ただオハイオ州立大にはスミスの他にもいぶし銀のエメカ・イブカ(Emeka Egbuka)やカーネル・テイト(Carnell Tate)といった武器も揃っており、スミスだけ抑えればいいというわけではありません。またRBトレヴィヨン・ヘンダーソン(TreVeyon Henderson)やクウィンション・ジュドキンス(Quinshon Judkins)もハワードのターゲットとして重要な働きをしてきました。特にテキサス大戦でのハワードからヘンダーソンへの75ヤードのスクリーンパスからのTDは圧巻でした。
75ヤードを激走するオハイオ州立大RBヘンダーソン
そのパスオフェンスをノートルダム大ディフェンスがどう抑え込むか・・・。答えば彼らのマン・ツー・マンディフェンスにありそうです。
ノートルダム大は今季最もカバー1を使用するチームであるというスタッツが出ています。つまり彼らのディフェンスは全米でも随一のマンカベレージディフェンスであると言えます。この状況下でノートルダム大ディフェンスは今シーズン14つのINTを奪い、38回のパス不成功を記録しています。どちらの数字もマンカベレージ下のディフェンスとしては全米1位の数字です。
これはそれだけアスレティックなディフェンダーがノートルダム大の2列目以降に揃っているということであり、それが怪我で戦線離脱しているスターCBベンジャミン・モリソン(Benjamin Morrison)不在であるにも関わらずということですから、如何に彼らのパスディフェンスが緻密に練られコーチされているかが分かります。
1年生ながら先発を任されているレナード・モアー(Leonard Moore)然り、クリスチャン・グレイ(Christian Gray)、ジョーダン・クラーク(Joardan Clark、ライアン・クラークの息子)、ロッド・ハード・II(Rod Heard II)然り、ノートルダム大のバックフィールドを守るタレントの質は高いですが、それをまとめ上げるのがオールアメリカンのSゼヴィアー・ワッツ(Xavier Watts)さらにアドン・シュラー(Adon Shuler)ですから、もしオハイオ州立大のパスオフェンスを止めることができるのであればそれはこのノートルダム大のパスディフェンスなのかもしれません。
ノートルダム大Sワッツ
ただ、マンカベレージは諸刃の剣となりかねず、一瞬の隙を見せれば命取りとなってしまいます。オハイオ州立大がこれまで対戦してきたチームのディフェンスはそういった面からもマンカベレージをあまり敷いてきませんでしたが、限られた状況でのマンカベレージに対してQBハワードは3本の指に入るエフィシエンシーを誇っています。

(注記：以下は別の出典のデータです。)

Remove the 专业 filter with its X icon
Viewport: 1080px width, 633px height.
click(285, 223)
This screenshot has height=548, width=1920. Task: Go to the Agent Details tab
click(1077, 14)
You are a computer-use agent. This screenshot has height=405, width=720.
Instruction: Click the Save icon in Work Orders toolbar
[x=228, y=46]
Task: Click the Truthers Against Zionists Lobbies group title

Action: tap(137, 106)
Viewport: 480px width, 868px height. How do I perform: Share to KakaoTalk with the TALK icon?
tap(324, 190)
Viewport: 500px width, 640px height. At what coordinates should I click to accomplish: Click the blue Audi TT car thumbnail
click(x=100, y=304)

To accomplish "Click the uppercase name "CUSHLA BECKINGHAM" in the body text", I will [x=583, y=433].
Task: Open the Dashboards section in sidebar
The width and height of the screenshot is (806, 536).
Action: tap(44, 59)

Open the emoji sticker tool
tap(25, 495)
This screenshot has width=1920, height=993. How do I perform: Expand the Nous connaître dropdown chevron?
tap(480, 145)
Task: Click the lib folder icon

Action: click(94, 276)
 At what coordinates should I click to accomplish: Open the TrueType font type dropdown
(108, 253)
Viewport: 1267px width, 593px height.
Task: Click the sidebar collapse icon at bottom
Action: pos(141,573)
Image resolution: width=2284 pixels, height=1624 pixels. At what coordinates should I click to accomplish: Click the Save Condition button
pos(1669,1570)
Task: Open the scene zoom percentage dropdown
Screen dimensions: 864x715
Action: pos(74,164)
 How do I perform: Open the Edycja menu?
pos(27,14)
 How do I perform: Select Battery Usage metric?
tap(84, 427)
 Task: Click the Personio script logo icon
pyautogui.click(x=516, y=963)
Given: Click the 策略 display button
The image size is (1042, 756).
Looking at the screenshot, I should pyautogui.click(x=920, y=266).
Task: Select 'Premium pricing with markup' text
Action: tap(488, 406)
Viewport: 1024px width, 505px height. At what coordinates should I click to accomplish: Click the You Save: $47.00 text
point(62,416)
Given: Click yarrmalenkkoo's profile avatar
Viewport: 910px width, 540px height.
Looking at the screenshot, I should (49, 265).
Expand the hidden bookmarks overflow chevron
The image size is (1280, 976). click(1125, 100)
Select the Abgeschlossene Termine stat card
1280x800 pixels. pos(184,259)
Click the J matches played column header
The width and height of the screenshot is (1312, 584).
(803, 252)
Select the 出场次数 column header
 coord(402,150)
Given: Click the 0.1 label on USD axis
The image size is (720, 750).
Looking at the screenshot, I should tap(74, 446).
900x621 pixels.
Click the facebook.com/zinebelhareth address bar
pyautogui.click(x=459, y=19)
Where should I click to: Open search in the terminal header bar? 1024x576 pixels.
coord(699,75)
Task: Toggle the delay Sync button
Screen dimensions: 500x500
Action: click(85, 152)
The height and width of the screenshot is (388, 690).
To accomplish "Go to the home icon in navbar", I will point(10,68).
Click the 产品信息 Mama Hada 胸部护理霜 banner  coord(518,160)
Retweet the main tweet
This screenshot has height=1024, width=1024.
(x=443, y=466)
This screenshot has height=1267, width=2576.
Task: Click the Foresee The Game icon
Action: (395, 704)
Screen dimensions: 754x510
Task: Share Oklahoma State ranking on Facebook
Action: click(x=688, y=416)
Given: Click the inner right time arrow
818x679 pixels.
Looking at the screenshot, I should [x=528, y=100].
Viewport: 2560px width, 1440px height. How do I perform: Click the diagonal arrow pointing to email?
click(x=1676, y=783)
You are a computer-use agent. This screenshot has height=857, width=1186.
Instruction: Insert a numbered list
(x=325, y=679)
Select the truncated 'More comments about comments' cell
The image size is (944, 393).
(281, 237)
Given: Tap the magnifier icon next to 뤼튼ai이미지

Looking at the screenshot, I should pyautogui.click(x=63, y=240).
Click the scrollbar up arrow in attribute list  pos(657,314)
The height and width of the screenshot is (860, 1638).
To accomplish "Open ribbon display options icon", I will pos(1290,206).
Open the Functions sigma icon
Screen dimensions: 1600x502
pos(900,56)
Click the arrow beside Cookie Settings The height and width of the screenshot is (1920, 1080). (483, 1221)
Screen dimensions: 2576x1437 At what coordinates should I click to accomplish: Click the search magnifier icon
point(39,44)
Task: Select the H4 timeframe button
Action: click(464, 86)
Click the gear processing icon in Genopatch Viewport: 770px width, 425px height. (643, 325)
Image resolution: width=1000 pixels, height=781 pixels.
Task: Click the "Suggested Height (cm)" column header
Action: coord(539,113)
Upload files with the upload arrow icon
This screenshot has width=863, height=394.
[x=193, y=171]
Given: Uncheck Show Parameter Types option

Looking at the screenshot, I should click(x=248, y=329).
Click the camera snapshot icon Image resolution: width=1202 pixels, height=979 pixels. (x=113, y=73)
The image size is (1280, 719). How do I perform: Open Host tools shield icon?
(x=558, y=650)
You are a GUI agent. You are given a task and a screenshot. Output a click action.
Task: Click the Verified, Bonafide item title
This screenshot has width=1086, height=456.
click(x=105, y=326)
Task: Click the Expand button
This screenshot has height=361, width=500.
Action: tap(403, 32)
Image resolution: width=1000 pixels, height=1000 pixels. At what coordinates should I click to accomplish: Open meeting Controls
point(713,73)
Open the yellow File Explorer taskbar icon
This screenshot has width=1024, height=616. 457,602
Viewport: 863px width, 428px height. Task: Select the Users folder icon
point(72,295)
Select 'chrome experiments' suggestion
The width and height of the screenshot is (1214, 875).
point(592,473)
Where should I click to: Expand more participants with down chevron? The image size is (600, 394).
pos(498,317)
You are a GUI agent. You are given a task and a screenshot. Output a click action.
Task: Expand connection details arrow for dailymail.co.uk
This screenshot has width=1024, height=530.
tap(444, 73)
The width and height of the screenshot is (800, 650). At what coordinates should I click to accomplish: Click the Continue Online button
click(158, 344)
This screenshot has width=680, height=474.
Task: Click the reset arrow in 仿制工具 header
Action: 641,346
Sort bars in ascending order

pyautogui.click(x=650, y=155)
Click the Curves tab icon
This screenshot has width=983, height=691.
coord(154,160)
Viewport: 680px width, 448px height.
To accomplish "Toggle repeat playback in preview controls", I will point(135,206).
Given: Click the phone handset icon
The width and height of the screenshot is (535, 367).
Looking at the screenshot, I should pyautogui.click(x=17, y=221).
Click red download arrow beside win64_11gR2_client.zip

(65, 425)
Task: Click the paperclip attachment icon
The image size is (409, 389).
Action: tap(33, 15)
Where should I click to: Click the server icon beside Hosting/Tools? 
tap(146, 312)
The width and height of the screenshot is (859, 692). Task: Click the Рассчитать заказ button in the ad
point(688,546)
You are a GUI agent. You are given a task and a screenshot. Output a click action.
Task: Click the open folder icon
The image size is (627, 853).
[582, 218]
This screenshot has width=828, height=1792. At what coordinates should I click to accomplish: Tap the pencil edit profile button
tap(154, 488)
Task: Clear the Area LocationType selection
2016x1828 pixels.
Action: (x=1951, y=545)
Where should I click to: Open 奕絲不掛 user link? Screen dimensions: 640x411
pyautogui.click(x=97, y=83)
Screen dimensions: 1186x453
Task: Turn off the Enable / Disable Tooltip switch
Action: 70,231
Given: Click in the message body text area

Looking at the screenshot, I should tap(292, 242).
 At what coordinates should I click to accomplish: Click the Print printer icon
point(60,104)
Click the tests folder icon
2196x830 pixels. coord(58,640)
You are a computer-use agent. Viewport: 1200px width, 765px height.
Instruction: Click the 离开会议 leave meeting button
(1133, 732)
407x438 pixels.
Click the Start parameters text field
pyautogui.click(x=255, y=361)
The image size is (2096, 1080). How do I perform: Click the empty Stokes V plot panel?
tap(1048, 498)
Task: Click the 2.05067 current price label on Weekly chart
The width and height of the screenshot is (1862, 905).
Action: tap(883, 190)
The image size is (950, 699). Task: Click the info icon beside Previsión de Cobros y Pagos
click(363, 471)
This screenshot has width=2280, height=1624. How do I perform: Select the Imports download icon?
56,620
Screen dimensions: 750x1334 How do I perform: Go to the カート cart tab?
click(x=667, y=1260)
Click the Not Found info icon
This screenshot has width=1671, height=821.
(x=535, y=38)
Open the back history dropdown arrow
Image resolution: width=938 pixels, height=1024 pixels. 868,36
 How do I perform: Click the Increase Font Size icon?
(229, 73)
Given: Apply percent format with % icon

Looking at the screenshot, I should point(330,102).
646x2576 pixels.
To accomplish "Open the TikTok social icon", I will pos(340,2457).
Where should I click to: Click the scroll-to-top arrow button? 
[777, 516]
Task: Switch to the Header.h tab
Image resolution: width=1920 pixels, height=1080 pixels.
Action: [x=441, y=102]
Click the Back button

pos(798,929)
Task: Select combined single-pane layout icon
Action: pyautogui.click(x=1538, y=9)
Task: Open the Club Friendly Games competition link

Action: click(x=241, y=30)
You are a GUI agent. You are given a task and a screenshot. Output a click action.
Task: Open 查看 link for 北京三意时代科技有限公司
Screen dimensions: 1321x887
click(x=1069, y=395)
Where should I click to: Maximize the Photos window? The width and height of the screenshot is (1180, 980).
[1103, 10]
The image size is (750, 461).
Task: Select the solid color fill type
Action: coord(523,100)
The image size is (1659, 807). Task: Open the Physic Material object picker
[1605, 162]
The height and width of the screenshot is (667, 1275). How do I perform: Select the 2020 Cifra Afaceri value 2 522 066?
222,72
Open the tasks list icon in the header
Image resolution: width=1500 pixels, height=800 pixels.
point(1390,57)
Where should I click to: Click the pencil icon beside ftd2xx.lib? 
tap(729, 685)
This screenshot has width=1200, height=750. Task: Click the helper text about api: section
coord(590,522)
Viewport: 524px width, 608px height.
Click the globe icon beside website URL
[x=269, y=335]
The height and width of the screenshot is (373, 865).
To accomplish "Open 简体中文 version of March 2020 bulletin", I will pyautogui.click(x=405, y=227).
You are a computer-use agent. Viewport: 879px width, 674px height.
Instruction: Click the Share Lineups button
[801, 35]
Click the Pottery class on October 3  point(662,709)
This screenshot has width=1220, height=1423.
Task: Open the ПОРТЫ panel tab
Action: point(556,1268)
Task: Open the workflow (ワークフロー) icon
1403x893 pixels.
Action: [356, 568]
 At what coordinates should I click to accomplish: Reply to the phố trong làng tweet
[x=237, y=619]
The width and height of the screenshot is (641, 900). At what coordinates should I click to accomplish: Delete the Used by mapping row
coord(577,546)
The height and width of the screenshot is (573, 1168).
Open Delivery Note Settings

ケリーOC並びにハワードがノートルダム大のマンツーマンディフェンスを攻略できるのか、そしてノートルダム大ディフェンスはこのディフェンススキームを元にターンオーバーを引き出すことができるのか・・・。非常に注目したいマッチアップです。
展望
ノートルダム大とオハイオ州立大はカレッジフットボール界を代表する名門チーム。オハイオ州とインディアナ州と地理的には割と近隣同士のチームながら実はこれまで合計8回しか対戦がありません。その通算戦績はオハイオ州立大の6勝2敗。しかしノートルダム大の2勝は1935年と1936年と90年以上前の話であり、直近6試合ではオハイオ州立大の6連勝中。最後に対戦したのは2023年度シーズン。この時は17対14でオハイオ州立大が勝ちました。
この時実はちょっとした一悶着がありました。この対戦を前に、ノートルダム大で最後にナショナルタイトルを取った時の監督である、ルー・ホルツ(Lou Holtz)氏が当然古巣のノートルダム大が勝つことを予想したのですが、その理由を「オハイオ州立大はノートルダム大ほどタフじゃない」と言ってのけた事にデイ監督が激怒。
それを「ブルテンボードマテリアル」(相手を倒すためのモチベーションになり得るネタ)として掲げ見事オハイオ州立大はノートルダム大を倒したわけですが、試合後のデイ監督はフィールドでのインタビューでそのホルツ氏への怒りを爆発させたのです。
Here’s Ryan Day’s postgame interview calling out Lou Holtz for his comments.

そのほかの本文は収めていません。